How NOT to Damage Your Switching Regulator Demo Board

How NOT to Damage Your Switching Regulator Demo Board


Christopher Jarboe

Christopher Jarboe


A great way to develop a design is to start with an existing demo board and modify it. While this simplifies the process, there are a few pitfalls to be aware of so that you do not have to spend time tracking down and replacing damaged components. Below are four common ways to damage your circuit.
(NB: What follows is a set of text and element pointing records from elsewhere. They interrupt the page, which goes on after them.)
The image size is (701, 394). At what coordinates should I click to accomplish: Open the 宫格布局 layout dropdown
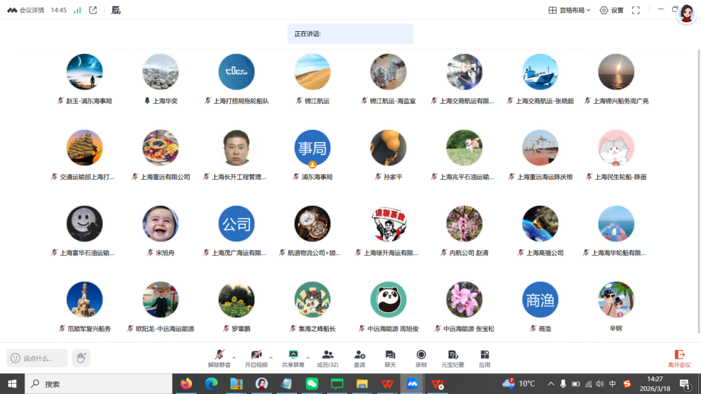(569, 10)
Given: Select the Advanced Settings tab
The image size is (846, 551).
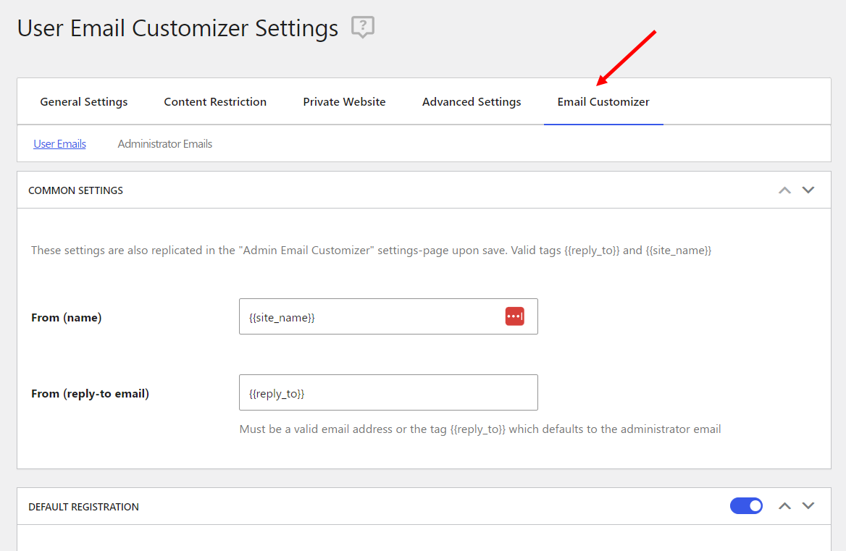Looking at the screenshot, I should (472, 102).
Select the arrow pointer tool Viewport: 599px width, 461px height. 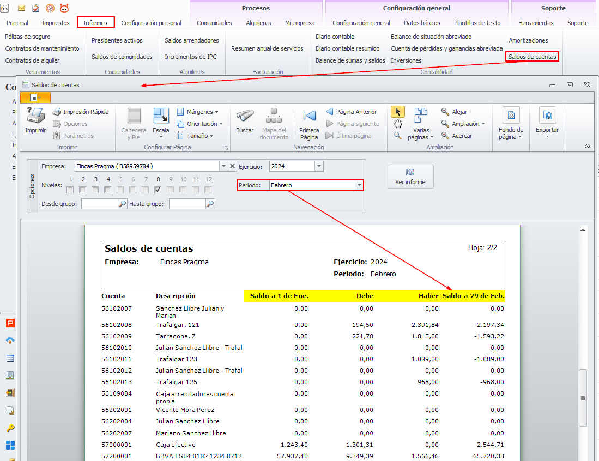[397, 112]
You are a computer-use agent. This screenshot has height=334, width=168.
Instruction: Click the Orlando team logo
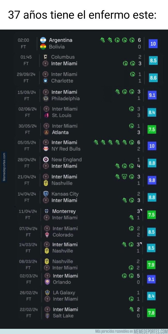47,282
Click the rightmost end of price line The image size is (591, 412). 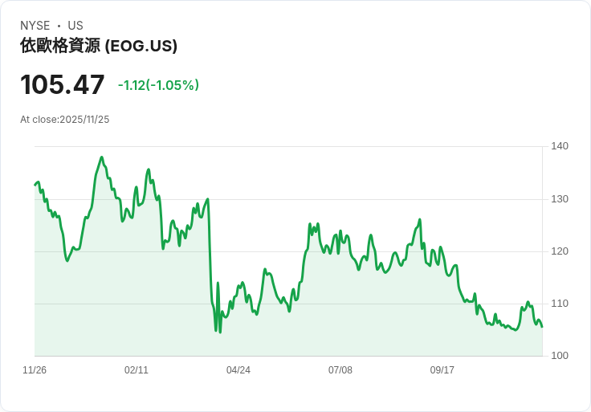point(542,327)
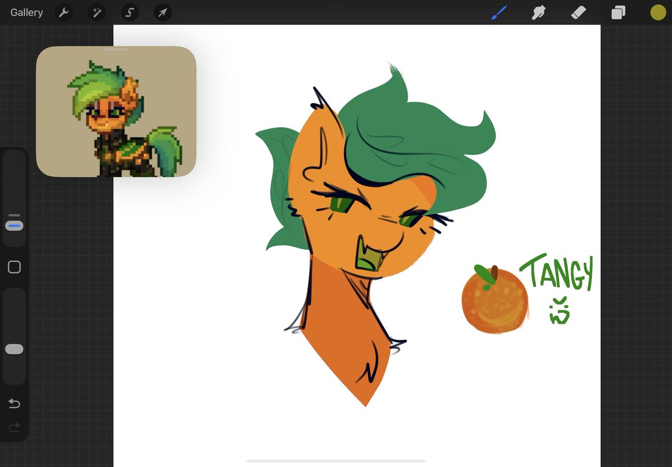This screenshot has width=672, height=467.
Task: Open the Layers panel
Action: coord(618,12)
1) Improper Feedback Connection

Looking at the LT8330 boost circuit below, consider what happens if either the 1MΩ resistor is open or the 34.8KΩ resistor is shorted to ground. In either case, the FBX will never reach the desired 1.6V, so the LT8330 will continue to push the output higher and higher until something breaks down. This can still be a problem with buck converters; however, the output can only go as high as the input. Either way, it is worth double-checking any changes you make to the feedback network.

48V Boost Converter

2) Hot-Plugging an Underdamped Input

This is such a common issue that we have an entire application note devoted to the topic (AN88 - Ceramic Input Capacitors Can Cause Overvoltage Transients). It is a short document and definitely worth reading, but the point is this: hot-plugging a circuit can produce a large voltage spike on the input, particularly when using only ceramic input capacitors. If the transient voltage exceeds the part’s absolute maximum voltage, it can potentially damage the regulator. The solution is to provide some way to damp the transient, either with an electrolytic capacitor or a ceramic capacitor with a small resistor in series. The scope shot below shows the improvement made by adding an electrolytic capacitor from VIN to ground. The good news is that nearly all of our demo boards have one of these options already populated.

Hot-plugging an Underdamped Input

3) Reverse Input Voltage

I still occasionally swap the input leads, applying a negative input voltage and potentially damaging the part. By limiting the current of my input supply to a few amps, the power dissipation can be minimized in the event that I reverse the input. You can see waveforms of a part surviving below. The input voltage is set to 6.5V with a 0.5A limit. When the reverse voltage is applied, VIN is applied across a diode internal to the regulator, basically shorting the supply. Since the input current is limited to 0.5A, the part dissipates 0.5A times the forward drop of the internal diode. The part starts as expected after applying the input voltage correctly.

Reverse Input Voltage

4) Internal Regulator(s) Overvoltage

There is often more than one way to power a regulator’s internal circuitry, allowing the internal linear regulators to be powered from a lower voltage to reduce power dissipation. Because of this, it is important when increasing the output voltage to be aware of any VCC connections. For example, the DC1523A (LTC3789) is set for 12VOUT and EXVCC is connected to VOUT. Modifying the output voltage above approximately 13V without changing the EXTVCC connection could result in a damaged part. (This is terribly obvious, but it is a mistake that I still make.)

Hopefully this will help you avoid the most common ways of damaging a demo board and be able to finish your designs more quickly.